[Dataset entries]
###

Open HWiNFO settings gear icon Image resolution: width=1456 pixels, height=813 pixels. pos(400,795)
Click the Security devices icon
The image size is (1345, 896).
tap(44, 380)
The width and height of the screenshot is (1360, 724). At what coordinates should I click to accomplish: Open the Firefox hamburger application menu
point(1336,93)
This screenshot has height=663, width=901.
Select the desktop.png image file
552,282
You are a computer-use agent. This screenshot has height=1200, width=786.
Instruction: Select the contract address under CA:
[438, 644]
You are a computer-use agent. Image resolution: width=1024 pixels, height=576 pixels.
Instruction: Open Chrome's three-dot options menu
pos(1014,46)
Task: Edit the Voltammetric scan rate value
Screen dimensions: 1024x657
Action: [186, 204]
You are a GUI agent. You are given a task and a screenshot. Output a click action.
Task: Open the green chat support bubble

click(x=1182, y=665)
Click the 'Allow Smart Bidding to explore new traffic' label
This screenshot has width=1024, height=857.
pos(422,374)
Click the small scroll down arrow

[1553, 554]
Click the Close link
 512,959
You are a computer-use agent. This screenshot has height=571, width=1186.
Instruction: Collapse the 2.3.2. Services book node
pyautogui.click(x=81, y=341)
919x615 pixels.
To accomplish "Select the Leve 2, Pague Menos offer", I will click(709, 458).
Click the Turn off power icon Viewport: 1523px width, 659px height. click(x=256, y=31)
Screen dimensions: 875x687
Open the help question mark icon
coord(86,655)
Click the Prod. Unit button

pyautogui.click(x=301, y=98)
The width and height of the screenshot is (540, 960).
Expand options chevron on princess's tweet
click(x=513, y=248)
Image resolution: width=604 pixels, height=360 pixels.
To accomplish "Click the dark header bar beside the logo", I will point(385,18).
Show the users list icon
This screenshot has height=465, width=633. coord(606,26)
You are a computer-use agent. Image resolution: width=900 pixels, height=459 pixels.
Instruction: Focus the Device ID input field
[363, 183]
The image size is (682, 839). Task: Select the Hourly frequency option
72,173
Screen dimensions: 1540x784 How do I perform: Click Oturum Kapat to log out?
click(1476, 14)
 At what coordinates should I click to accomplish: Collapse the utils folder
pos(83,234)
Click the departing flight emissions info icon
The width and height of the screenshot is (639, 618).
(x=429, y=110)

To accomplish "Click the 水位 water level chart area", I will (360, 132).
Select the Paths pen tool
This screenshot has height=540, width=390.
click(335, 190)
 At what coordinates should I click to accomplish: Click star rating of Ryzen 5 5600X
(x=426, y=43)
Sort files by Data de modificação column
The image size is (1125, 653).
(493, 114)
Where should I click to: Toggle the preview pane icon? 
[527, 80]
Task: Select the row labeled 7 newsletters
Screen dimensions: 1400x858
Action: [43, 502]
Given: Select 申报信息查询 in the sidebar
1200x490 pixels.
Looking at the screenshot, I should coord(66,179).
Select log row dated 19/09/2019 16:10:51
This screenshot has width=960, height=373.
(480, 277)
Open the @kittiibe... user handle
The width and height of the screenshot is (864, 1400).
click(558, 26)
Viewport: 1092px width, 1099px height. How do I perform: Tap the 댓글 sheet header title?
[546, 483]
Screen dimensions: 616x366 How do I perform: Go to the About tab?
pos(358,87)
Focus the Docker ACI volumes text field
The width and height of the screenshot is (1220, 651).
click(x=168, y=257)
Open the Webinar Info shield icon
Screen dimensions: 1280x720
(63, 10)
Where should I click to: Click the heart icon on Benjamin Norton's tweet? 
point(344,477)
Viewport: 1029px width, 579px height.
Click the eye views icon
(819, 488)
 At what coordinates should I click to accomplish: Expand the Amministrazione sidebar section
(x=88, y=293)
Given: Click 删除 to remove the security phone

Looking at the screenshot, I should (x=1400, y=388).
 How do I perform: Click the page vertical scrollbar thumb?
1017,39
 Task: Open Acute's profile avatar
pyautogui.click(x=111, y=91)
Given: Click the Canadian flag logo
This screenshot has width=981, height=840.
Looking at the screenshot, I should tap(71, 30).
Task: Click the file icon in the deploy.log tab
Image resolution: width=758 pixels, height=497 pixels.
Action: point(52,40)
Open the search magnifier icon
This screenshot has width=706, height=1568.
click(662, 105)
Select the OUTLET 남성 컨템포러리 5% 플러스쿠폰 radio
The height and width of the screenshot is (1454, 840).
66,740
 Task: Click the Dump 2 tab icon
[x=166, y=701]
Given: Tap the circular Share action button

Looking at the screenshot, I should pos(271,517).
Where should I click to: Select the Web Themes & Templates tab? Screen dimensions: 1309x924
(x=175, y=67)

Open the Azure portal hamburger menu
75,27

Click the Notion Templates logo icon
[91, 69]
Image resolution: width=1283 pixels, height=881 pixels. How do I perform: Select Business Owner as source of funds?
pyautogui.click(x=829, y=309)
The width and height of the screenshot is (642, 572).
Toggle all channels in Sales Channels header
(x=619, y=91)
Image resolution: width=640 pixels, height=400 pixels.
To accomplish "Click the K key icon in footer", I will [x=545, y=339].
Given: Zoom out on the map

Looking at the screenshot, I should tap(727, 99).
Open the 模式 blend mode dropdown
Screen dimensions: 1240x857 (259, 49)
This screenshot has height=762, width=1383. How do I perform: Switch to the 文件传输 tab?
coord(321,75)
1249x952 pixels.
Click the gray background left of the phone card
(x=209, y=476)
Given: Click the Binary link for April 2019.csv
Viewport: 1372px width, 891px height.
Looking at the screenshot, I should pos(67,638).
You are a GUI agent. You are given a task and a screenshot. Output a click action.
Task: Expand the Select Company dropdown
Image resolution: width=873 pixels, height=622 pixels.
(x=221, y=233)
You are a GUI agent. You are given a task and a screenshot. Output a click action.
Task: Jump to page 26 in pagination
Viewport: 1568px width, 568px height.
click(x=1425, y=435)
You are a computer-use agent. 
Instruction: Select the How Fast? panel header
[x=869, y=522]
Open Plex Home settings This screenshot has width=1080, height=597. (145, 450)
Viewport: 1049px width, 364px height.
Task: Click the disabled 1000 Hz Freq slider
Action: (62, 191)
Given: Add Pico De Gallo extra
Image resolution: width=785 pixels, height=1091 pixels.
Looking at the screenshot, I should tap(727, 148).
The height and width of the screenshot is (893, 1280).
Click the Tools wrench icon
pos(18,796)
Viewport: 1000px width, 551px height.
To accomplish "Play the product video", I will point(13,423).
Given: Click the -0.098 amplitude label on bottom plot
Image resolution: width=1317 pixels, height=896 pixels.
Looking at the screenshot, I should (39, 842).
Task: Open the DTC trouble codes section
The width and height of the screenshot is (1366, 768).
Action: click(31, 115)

###

*TASK TO COMPLETE*. Every line above that carries the string "computer" should be copied.

*RESPONSE TO THIS TASK*.
You are a computer-use agent. This screenshot has height=1200, width=786.
You are a computer-use agent. Image resolution: width=1024 pixels, height=576 pixels.
You are a computer-use agent. This screenshot has height=571, width=1186.
You are a computer-use agent. Image resolution: width=900 pixels, height=459 pixels.
You are a computer-use agent. 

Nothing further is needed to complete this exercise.